I don't know electronics from "diddly", but isn't this "technology?" about 40-45 years old? I do remember reading about these types of throttles being used in HO in about 1960 or so.


----------



## Greg Elmassian (Jan 3, 2008)

Actually, the better technology was to have the "brains" stationary, so that you could completely unplug the controller and the loco would maintain speed until you plugged in again. This one works, but is a pain in the butt, since you have to plug in the next location and then go back to unplug the previous one. 

This means the cables have to be pretty long, not as shown, unless you put the unit down on the ground while moving plugs. 

Greg


----------



## Gary Armitstead (Jan 2, 2008)

Posted By Greg Elmassian on 18 Mar 2012 10:00 PM 
Actually, the better technology was to have the "brains" stationary, so that you could completely unplug the controller and the loco would maintain speed until you plugged in again. This one works, but is a pain in the butt, since you have to plug in the next location and then go back to unplug the previous one. 
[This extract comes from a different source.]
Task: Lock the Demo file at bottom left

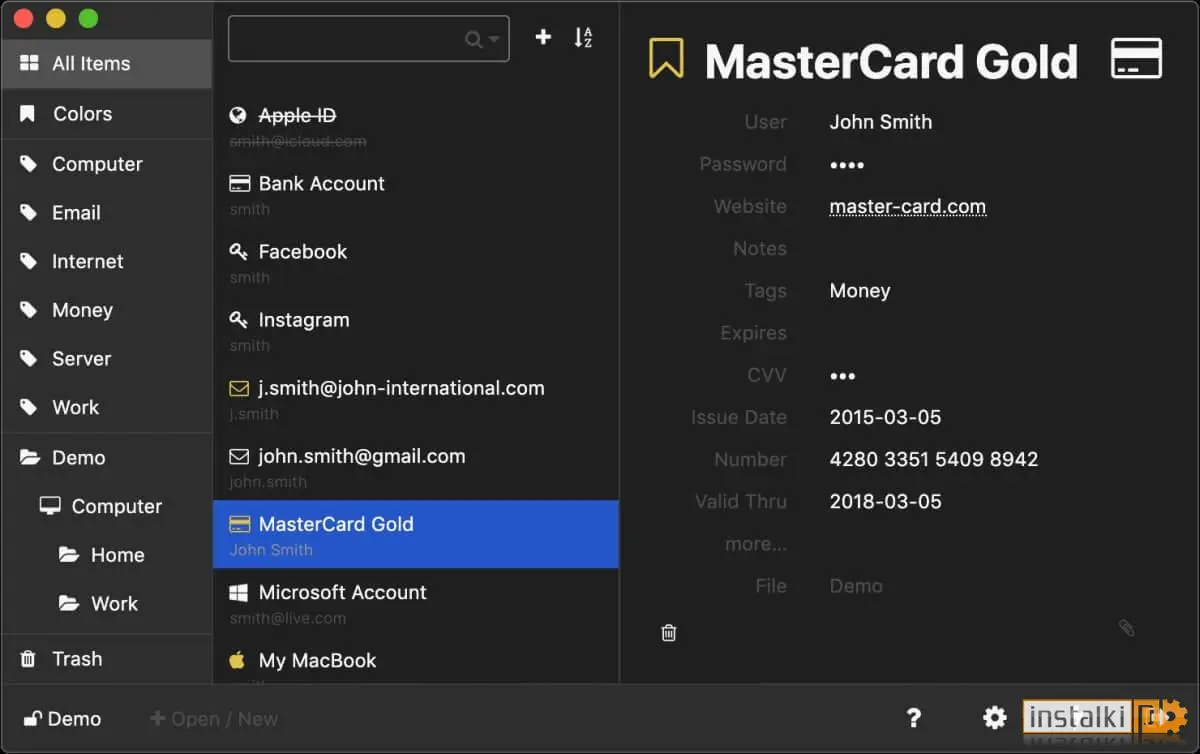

This means the cables have to be pretty long, not as shown, unless you put the unit down on the ground while moving plugs. 

Greg 
That's what I meant about the "brains". Now we take this stuff like "trains running on memory when dis-connected", for granted. In those far-off times, it was a big deal!


----------



## Greg Elmassian (Jan 3, 2008)

Yep, a very big deal, because it had to be done with "analog electronics", like a "DC voltage memory circuit". Nowadays, it's just a microprocessor with an easily-modified program. 

Greg


----------



## jjwtrainman (Mar 11, 2011)

Oh guys, there's been a small mix up with the voltages. I myself tested the voltages and the wall plug IS the transformer. 

How I found the Bachmann transformer works is that it takes the voltages from the wall outlet and in the plug steps it down. Now it isn't any more unsafe than O scale current. The voltages my volt meter were reading were I think 16volts. And like I said, if you don't want to risk it, then by no means should you do this modification, as if not done correctly it could give you a shock. What this modification essentially was is it was taking the plug from the power pack to the wall and from the power pack to the track and making it longer. There really wasn't any re-wiring, just simply adding a 12ft phone jack between the transformer, the power pack, and the layout. 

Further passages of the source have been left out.